# [PAGE EXTRACT]
▽

Re: [PATCH 1/2] Add mempressure cgroup

From: Andrew Morton
Date: Wed Jan 09 2013 - 15:28:08 EST


On Wed, 9 Jan 2013 18:10:02 +0400
Glauber Costa <glommer@xxxxxxxxxxxxx> wrote:

> On 01/09/2013 01:44 AM, Andrew Morton wrote:
> > On Fri, 4 Jan 2013 00:29:11 -0800
> > Anton Vorontsov <anton.vorontsov@xxxxxxxxxx> wrote:
> >
> >> This commit implements David Rientjes' idea of mempressure cgroup.
> >>
> >> The main characteristics are the same to what I've tried to add to vmevent
> >> API; internally, it uses Mel Gorman's idea of scanned/reclaimed ratio for
> >> pressure index calculation. But we don't expose the index to the userland.
> >> Instead, there are three levels of the pressure:
> >>
> >> o low (just reclaiming, e.g. caches are draining);
> >> o medium (allocation cost becomes high, e.g. swapping);
> >> o oom (about to oom very soon).

△

# [SUPPLIED RECORDS]
▽

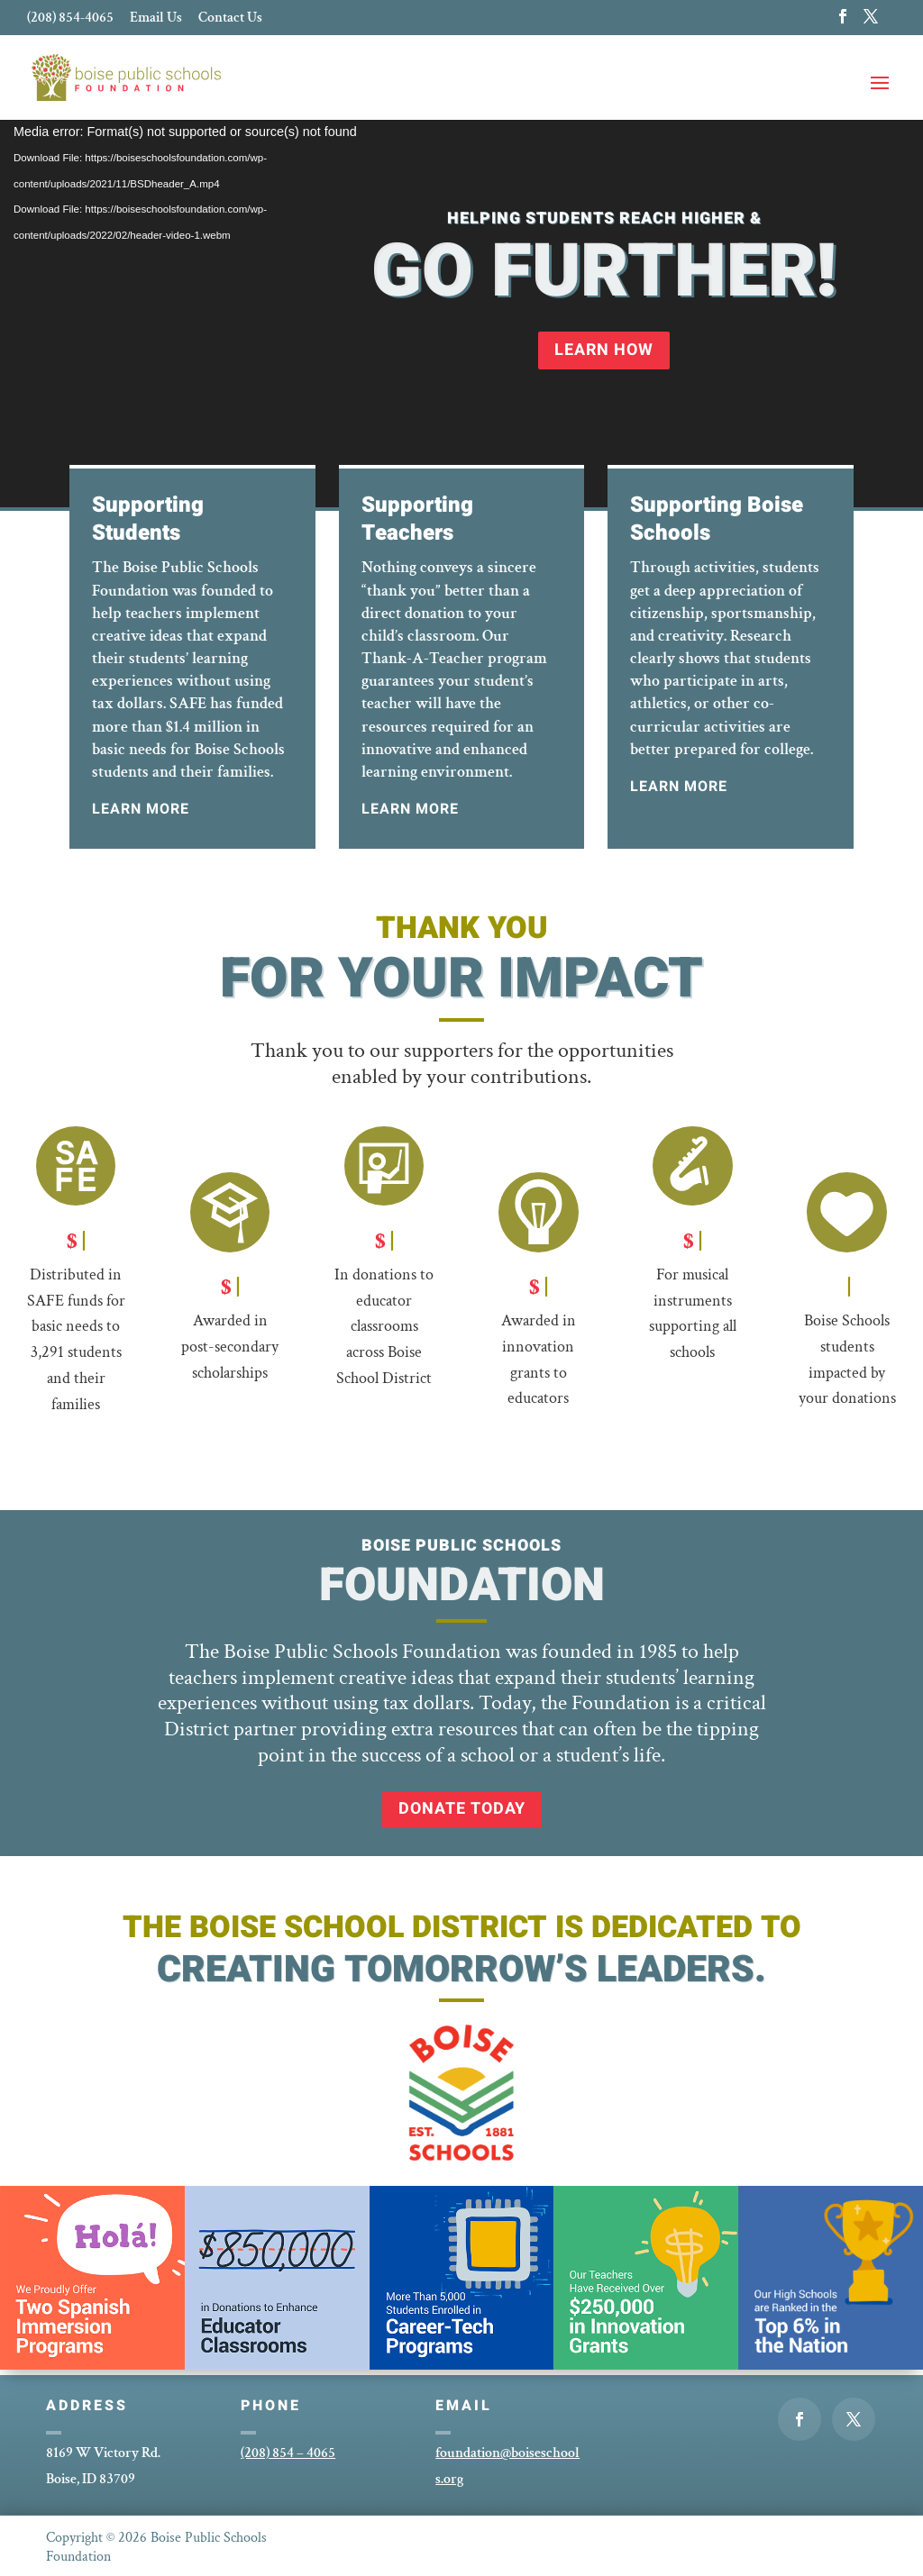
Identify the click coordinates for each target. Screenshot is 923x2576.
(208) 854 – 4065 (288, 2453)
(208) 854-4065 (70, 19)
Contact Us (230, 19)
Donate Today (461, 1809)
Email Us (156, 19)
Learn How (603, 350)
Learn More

△

# [TASKS]
1. Using the mempressure cgroup post, please answer each question:
(a) Who sent this reply?
(b) Whose idea does the commit say it implements?
(c) Whose idea is used internally for the pressure index calculation?
2. Carry on the mempressure cgroup post from its last line.
The records aren't needed for any of this.

# [ANSWERS FOR THE TASKS]
1.
(a) Andrew Morton
(b) David Rientjes'
(c) Mel Gorman's (the scanned/reclaimed ratio)

2.
> >>
> >> The rationale behind exposing levels and not the raw pressure index
> >> described here: http://lkml.org/lkml/2012/11/16/675
> >>
> >> For a task it is possible to be in both cpusets, memcg and mempressure
> >> cgroups, so by rearranging the tasks it is possible to watch a specific
> >> pressure (i.e. caused by cpuset and/or memcg).
> >>
> >> Note that while this adds the cgroups support, the code is well separated
> >> and eventually we might add a lightweight, non-cgroups API, i.e. vmevent.
> >> But this is another story.
> >>
> >
> > I'd have thought that it's pretty important offer this feature to
> > non-cgroups setups. Restricting it to cgroups-only seems a large
> > limitation.
> >
>
> Why is it so, Andrew?
>
> When we talk about "cgroups", we are not necessarily talking about the
> whole beast, with all controllers enabled. Much less we are talking
> about hierarchies being created, and tasks put on it.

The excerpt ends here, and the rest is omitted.